Her reasons for conviction were insufficient.
[3] We would reject each of these grounds of appeal.
Analysis of Search Warrant
[4] The target of the search was Mr. Rainford, who had lived with the appellant in the apartment. They had been friends since childhood. During the time Mr. Rainford lived with the appellant, there was a home invasion robbery. Both Mr. Rainford and his girlfriend were connected to both the robbery and the apartment searched. A black Acura, like the vehicle used by the appellant, was also connected to the robbery. Although Mr. Rainford moved out some time before May 11, 2011, he continued to visit the property.

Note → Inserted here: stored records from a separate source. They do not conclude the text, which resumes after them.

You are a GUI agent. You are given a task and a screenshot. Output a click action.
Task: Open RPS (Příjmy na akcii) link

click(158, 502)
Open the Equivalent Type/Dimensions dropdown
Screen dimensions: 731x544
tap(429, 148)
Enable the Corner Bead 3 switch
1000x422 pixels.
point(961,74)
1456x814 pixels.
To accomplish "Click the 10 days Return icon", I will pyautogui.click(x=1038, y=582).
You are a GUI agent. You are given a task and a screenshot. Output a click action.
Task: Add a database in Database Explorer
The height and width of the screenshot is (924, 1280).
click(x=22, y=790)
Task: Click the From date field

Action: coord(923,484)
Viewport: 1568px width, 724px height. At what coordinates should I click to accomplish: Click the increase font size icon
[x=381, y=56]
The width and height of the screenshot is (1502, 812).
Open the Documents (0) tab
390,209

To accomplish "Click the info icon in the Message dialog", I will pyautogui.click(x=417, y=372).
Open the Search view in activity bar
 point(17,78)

[5] The trial judge did not err in concluding that there was a basis upon which the issuing justice could have granted the search warrant.
Credibility Assessment
[6] There is nothing in the record justifying a departure from the deference owed to a trial judge's assessment of credibility. Aspects of the appellant's evidence were far-fetched and demonstrably false. The trial judge's reasons provide an ample basis for appellate review.
Knowledge of Drugs
[7] The appellant was the sole occupier of the apartment. The only substantial issue at trial was whether he knew the drugs were in the apartment. The trial judge rejected his evidence that he did not know the drugs were there and inferred that he knew of the drugs in his kitchen cupboards. This was a conclusion reasonably open to her on the evidence.
Source of Funds
[8] The appellant testified that part of the $17,270 was composed of proceeds from the sale of his car and a down payment he had received of $8500.00 for the sale. The appellant testified that he showed the car to the prospective purchasers and printed a receipt for the purchaser before the purchaser saw the vehicle, or they negotiated terms, even though he did not possess a printer. The trial judge concluded that this was an obvious concoction.
Sentence Appeal
[9] The appellant also appeals from sentence. He submits that the trial judge erred by failing to grant him a conditional sentence. The trial judge rejected a conditional sentence largely because of the appellant's two previous, albeit dated convictions (three years before the events leading to conviction) for breach of recognizance. She was not persuaded that he would abide by the terms of a conditional sentence. The appellant also had prior convictions for possession of a controlled substance for the purpose of trafficking and possession of property obtained by crime for which he had been sentenced to the equivalent of a year in jail. We see no basis for appellate intervention.
Jurisdictional Issue
[10] The Crown concedes that the trial judge did not have jurisdiction to hear Count 3 on the indictment, the possession of marihuana charge, as the amount in issue was less than 30 grams. Under s. 4(5) of the Controlled Drugs and Substances Act, S.C. 1996, c. 19, this is a summary conviction offence: see R. v. Allen, [2000] O.J. No. 4150 (S.C.). The appeal is allowed to the extent of vacating the conviction on Count 3 of the indictment for possession of marihuana, but the appeal from conviction is otherwise dismissed. Leave to appeal sentence is granted but the appeal is dismissed.
K.M. Weiler J.A.
C.W. Hourigan J.A.
G. Pardu J.A.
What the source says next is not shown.